Frugal Food for Large Families

Toni, from The Happy Housewife, has graciously agreed to share with us all just how she feeds her family of 8 (soon to be 9!) on a budget. She has mastered this fine art and shares a bit of her wisdom with us today!

One way to make frugal meals for large families is to use meat as a side rather than a main dish. Cheaper cuts of meat taste great cooked over a period of time or mixed in with other things. A whole chicken is an excellent idea for stretching your food budget. Instead of cooking the chicken and serving it as a main course, take the cooked meat off the bone and use it in a variety of meals. Whole chickens run about a dollar a pound which is much cheaper than using canned chicken or chicken breasts.

I like to cook my chickens in the crock pot. Spray the crock pot with nonstick spray and then sprinkle the chicken with your favorite spices. I usually use garlic, salt and pepper since that allows me to use the cooked chicken in a variety of different meals. Set the crock pot on low and cook for 6 to 8 hours depending on the size of your chicken. When the chicken is done it will fall off the bone.


Pick off all the meat from the cooked chicken. Some people prefer to do this while the chicken is warm, but I usually put it in the fridge overnight before taking the meat off.

WRITTEN INSTRUCTION A: Copy the records word for word, starting with their first line and going on through the line that contains "ОБОИ (686, 198)".
The records below are unrelated to the text about frugal meals for large families.

THE RECORDS:

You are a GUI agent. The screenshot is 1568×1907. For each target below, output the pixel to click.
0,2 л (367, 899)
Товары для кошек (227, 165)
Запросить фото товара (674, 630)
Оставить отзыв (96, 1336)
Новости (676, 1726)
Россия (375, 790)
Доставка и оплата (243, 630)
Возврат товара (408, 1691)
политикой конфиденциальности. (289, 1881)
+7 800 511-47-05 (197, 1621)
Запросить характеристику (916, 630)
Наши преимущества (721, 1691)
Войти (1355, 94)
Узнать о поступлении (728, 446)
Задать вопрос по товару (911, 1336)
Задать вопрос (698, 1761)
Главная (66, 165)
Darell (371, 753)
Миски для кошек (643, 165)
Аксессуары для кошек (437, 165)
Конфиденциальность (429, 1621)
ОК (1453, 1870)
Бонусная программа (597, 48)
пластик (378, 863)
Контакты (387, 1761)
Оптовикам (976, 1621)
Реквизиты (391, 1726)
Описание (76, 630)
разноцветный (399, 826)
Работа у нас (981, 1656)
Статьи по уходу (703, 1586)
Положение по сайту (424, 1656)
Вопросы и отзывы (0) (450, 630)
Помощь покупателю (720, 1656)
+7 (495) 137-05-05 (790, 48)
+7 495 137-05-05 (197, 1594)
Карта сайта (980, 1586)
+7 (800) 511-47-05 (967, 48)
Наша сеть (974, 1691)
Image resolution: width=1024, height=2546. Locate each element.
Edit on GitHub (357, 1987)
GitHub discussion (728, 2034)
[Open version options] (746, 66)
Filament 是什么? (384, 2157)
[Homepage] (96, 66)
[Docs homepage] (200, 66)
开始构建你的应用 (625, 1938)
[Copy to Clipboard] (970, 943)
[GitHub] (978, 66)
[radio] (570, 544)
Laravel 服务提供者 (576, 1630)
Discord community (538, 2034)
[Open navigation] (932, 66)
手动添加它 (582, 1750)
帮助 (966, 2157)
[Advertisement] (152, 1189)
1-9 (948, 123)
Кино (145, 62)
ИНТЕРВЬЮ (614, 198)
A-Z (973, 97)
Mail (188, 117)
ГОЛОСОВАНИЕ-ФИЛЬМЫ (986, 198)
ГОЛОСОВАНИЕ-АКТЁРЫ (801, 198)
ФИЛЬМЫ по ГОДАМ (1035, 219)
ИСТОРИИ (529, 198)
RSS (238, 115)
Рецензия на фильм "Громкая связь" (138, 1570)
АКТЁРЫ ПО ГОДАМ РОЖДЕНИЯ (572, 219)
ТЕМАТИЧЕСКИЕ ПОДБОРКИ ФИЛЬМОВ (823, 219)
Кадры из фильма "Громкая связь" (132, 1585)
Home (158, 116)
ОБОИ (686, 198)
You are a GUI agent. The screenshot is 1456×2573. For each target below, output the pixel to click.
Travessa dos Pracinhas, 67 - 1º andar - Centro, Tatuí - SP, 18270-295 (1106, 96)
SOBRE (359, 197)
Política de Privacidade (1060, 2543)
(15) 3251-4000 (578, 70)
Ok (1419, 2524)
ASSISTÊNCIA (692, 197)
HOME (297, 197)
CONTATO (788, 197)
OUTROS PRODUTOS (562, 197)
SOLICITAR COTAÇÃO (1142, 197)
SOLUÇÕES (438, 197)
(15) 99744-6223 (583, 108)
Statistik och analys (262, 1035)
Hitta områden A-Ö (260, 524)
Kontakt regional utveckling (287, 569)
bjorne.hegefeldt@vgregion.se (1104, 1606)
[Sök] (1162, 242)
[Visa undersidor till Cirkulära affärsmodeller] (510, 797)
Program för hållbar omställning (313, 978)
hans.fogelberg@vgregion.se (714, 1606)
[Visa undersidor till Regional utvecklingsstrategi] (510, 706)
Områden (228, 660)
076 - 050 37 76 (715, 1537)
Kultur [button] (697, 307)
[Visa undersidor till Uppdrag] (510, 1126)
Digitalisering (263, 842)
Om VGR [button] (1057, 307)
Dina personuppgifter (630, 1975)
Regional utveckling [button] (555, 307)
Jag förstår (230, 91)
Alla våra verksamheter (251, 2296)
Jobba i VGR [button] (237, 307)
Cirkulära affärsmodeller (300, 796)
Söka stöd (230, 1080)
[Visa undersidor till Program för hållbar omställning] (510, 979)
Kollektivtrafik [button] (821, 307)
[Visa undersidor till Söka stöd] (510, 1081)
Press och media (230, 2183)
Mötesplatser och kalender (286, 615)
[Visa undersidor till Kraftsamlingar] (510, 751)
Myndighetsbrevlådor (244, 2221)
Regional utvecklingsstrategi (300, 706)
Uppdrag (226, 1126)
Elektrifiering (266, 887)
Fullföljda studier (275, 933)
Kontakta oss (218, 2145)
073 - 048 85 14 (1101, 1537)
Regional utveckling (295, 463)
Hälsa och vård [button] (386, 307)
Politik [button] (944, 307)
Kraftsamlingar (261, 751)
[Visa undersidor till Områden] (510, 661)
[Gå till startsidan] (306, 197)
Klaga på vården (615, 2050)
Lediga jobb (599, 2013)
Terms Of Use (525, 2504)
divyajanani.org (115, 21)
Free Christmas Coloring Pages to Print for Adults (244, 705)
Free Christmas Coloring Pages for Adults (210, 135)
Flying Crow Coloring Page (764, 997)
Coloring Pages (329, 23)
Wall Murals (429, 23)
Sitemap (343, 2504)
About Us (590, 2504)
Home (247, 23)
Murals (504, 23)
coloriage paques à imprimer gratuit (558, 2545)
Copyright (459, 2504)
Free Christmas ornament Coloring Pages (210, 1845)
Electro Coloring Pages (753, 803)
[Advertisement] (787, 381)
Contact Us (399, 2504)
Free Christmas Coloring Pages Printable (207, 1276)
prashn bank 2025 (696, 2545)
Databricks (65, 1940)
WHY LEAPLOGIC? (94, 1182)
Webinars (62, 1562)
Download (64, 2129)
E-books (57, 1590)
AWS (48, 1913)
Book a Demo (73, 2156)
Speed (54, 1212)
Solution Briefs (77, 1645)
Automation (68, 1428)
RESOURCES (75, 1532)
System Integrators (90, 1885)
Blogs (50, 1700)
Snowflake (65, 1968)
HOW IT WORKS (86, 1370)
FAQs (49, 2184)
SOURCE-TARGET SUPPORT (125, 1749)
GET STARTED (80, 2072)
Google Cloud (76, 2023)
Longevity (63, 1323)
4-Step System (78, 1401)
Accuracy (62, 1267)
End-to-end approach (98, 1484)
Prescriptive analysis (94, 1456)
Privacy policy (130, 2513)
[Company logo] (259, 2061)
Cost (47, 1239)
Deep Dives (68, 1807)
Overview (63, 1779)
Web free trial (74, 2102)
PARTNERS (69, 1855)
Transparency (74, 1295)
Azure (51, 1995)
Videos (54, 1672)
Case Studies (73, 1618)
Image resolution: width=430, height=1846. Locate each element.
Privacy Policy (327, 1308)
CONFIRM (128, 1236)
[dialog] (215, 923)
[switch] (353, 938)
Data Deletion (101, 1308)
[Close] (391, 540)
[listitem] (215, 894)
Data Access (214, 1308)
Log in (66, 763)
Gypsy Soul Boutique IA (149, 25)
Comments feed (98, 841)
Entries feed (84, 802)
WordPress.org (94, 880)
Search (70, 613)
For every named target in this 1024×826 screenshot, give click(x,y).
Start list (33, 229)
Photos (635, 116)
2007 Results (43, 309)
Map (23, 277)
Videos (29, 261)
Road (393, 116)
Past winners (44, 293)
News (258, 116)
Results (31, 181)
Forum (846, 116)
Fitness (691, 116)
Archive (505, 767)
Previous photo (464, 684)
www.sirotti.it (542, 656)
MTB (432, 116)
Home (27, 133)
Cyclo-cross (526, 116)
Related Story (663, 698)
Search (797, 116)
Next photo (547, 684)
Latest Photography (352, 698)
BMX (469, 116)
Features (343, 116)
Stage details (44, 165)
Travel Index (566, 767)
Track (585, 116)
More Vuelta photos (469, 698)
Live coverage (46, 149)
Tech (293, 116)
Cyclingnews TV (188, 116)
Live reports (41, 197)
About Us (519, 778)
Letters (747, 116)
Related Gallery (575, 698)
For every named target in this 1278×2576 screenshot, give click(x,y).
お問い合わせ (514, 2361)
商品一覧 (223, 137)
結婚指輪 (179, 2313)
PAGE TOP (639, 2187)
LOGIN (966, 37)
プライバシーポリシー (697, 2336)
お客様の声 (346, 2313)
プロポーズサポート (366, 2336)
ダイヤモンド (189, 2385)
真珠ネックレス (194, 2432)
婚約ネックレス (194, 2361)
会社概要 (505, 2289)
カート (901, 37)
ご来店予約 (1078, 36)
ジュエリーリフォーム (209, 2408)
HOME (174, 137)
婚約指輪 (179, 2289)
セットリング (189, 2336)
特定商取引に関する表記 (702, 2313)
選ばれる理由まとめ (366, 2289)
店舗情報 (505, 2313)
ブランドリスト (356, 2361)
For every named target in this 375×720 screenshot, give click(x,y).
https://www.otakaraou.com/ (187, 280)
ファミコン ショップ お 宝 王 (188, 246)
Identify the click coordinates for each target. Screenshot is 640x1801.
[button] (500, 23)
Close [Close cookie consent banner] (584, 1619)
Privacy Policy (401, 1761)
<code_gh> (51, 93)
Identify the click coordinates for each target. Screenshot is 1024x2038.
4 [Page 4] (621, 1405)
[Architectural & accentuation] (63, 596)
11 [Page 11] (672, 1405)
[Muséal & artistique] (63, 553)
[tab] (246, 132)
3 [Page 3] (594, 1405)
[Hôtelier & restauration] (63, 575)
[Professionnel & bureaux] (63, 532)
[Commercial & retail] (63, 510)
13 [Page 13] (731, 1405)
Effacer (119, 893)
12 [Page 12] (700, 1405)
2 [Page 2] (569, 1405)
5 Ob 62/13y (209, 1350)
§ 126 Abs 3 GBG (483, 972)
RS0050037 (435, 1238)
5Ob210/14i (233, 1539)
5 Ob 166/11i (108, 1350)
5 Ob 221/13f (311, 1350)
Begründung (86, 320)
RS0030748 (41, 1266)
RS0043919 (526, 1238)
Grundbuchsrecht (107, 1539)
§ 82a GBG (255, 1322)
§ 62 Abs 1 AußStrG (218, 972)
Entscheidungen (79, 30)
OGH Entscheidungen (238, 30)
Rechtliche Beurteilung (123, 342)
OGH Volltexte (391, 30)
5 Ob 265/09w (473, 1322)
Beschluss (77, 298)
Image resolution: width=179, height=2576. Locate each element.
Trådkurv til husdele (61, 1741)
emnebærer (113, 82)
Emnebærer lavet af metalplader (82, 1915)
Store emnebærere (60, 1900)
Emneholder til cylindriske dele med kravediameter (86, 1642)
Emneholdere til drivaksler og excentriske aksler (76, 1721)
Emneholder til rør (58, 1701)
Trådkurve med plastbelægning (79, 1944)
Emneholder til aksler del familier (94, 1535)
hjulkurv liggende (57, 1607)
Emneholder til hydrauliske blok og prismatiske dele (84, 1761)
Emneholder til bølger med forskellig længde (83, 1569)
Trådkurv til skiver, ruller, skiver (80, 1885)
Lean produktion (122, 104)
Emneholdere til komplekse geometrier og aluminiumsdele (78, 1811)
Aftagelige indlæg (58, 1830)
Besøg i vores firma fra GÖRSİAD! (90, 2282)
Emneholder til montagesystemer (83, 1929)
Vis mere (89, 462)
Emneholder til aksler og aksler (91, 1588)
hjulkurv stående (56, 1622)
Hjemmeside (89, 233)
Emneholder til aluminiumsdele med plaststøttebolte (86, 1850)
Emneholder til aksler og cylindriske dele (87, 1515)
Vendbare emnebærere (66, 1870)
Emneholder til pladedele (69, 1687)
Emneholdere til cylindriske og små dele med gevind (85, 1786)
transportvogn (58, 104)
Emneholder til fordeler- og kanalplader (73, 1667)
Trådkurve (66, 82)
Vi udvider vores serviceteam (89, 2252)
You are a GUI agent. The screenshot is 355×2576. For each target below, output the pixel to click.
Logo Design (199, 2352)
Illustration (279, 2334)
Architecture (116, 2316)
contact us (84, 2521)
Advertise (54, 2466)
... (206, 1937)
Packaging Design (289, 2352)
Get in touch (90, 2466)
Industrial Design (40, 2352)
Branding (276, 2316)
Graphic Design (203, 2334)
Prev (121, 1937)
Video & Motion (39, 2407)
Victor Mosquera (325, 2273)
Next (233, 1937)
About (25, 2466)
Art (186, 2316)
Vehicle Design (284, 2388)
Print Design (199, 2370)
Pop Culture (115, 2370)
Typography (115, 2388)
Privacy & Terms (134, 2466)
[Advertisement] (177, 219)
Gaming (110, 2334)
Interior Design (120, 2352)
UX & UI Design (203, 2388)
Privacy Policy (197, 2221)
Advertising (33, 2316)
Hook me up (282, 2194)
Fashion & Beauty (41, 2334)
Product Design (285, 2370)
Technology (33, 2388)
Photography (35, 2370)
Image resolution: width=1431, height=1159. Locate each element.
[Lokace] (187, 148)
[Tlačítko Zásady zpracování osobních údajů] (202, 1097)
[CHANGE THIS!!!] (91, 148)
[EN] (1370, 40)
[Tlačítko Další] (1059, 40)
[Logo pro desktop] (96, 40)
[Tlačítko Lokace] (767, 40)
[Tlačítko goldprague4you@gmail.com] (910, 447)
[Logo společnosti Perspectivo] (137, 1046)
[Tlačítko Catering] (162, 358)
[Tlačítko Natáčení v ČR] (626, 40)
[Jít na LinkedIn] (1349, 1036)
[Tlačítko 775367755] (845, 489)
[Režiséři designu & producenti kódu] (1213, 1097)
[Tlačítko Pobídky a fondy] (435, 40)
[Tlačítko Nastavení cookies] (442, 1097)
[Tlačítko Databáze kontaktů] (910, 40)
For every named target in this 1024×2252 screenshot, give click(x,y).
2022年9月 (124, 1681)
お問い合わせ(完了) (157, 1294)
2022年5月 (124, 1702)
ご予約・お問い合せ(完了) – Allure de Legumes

WRITTEN INSTRUCTION B: According to the text on frugal food for large families, roughly how much do whole chickens cost per pound?

COMPLETE OUTPUT A:
You are a GUI agent. The screenshot is 1568×1907. For each target below, output the pixel to click.
0,2 л (367, 899)
Товары для кошек (227, 165)
Запросить фото товара (674, 630)
Оставить отзыв (96, 1336)
Новости (676, 1726)
Россия (375, 790)
Доставка и оплата (243, 630)
Возврат товара (408, 1691)
политикой конфиденциальности. (289, 1881)
+7 800 511-47-05 (197, 1621)
Запросить характеристику (916, 630)
Наши преимущества (721, 1691)
Войти (1355, 94)
Узнать о поступлении (728, 446)
Задать вопрос по товару (911, 1336)
Задать вопрос (698, 1761)
Главная (66, 165)
Darell (371, 753)
Миски для кошек (643, 165)
Аксессуары для кошек (437, 165)
Конфиденциальность (429, 1621)
ОК (1453, 1870)
Бонусная программа (597, 48)
пластик (378, 863)
Контакты (387, 1761)
Оптовикам (976, 1621)
Реквизиты (391, 1726)
Описание (76, 630)
разноцветный (399, 826)
Работа у нас (981, 1656)
Статьи по уходу (703, 1586)
Положение по сайту (424, 1656)
Вопросы и отзывы (0) (450, 630)
Помощь покупателю (720, 1656)
+7 (495) 137-05-05 (790, 48)
+7 495 137-05-05 (197, 1594)
Карта сайта (980, 1586)
+7 (800) 511-47-05 (967, 48)
Наша сеть (974, 1691)
Image resolution: width=1024, height=2546. Locate each element.
Edit on GitHub (357, 1987)
GitHub discussion (728, 2034)
[Open version options] (746, 66)
Filament 是什么? (384, 2157)
[Homepage] (96, 66)
[Docs homepage] (200, 66)
开始构建你的应用 (625, 1938)
[Copy to Clipboard] (970, 943)
[GitHub] (978, 66)
[radio] (570, 544)
Laravel 服务提供者 (576, 1630)
Discord community (538, 2034)
[Open navigation] (932, 66)
手动添加它 (582, 1750)
帮助 (966, 2157)
[Advertisement] (152, 1189)
1-9 (948, 123)
Кино (145, 62)
ИНТЕРВЬЮ (614, 198)
A-Z (973, 97)
Mail (188, 117)
ГОЛОСОВАНИЕ-ФИЛЬМЫ (986, 198)
ГОЛОСОВАНИЕ-АКТЁРЫ (801, 198)
ФИЛЬМЫ по ГОДАМ (1035, 219)
ИСТОРИИ (529, 198)
RSS (238, 115)
Рецензия на фильм "Громкая связь" (138, 1570)
АКТЁРЫ ПО ГОДАМ РОЖДЕНИЯ (572, 219)
ТЕМАТИЧЕСКИЕ ПОДБОРКИ ФИЛЬМОВ (823, 219)
Кадры из фильма "Громкая связь" (132, 1585)
Home (158, 116)
ОБОИ (686, 198)

COMPLETE OUTPUT B: About a dollar a pound.